The physiological metabolism of marine animals farmed in coastal areas is influenced greatly by extreme weather and frequent aqueous layer exchange, with short or long periods of heavy rain reducing seawater salinity. Black seabream (Acanthopagrus schlegelii) is a euryhaline fish, that are farmed in China under both normal/ambient salinity in seawater cages and low salinity conditions in pond culture. To explore the effects of an acute change in salinity on physiological metabolism, juvenile black seabream (weight 19.80 ± 0.37 g) was subjected to low salinity (4–5 psu) over five time points including 1 h (H1), 6 h (H6), 12 h (H12), 24 h (H24) and one week (W), with 0 h (initial, natural salinity of 22 psu) as control group. Results indicated that acute exposure to low-salinity resulted in various responses related to oxidative stress (OS) and endoplasmic reticulum stress (ERS). The key markers of OS including reactive oxygen species and malonaldehyde were significantly increased with acute salinity stress up to 6 h, then decreased to return to normal levels.

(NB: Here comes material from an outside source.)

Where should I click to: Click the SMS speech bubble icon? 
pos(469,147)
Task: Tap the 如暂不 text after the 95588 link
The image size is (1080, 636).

A similar pattern was recorded for total antioxidant capacity, which showed significantly higher activity in the H6 group. All parameters related to ERS increased with duration of the low-salinity stress, which stimulated expression of key genes including nuclear factor kappa B (nf-κb) and c-Jun N-terminal kinase (jnk), triggering inflammation and apoptosis. However, total apoptotic cell rate decreased markedly as the duration of salinity stress increased up to one week. Gill expression of genes of long-chain polyunsaturated fatty acid (LC-PUFA) biosynthesis was up-regulated by low salinity stress with levels of docosahexaenoic (DHA), eicosapentaenoic (EPA) and arachidonic acids (ARA) being highest in the H12 group, which positively contributed to enhanced ability of osmoregulation. In conclusion, acute low-salinity stress stimulated various stress responses but, as the duration of salinity stress increased, the fish showed signs of physiological adaptation to the environmental change. During the adaptive process to maintain hemolymph osmotic pressure regulation, LC-PUFA were rapidly enriched in gill, which might be a crucial strategy allowing A. schlegelii to adapt to low-salinity stress. These findings provided further insight and understanding of the physiological responses and underlying adaptive strategy of euryhaline fish to salinity stress, and confirmed time-dependent effects.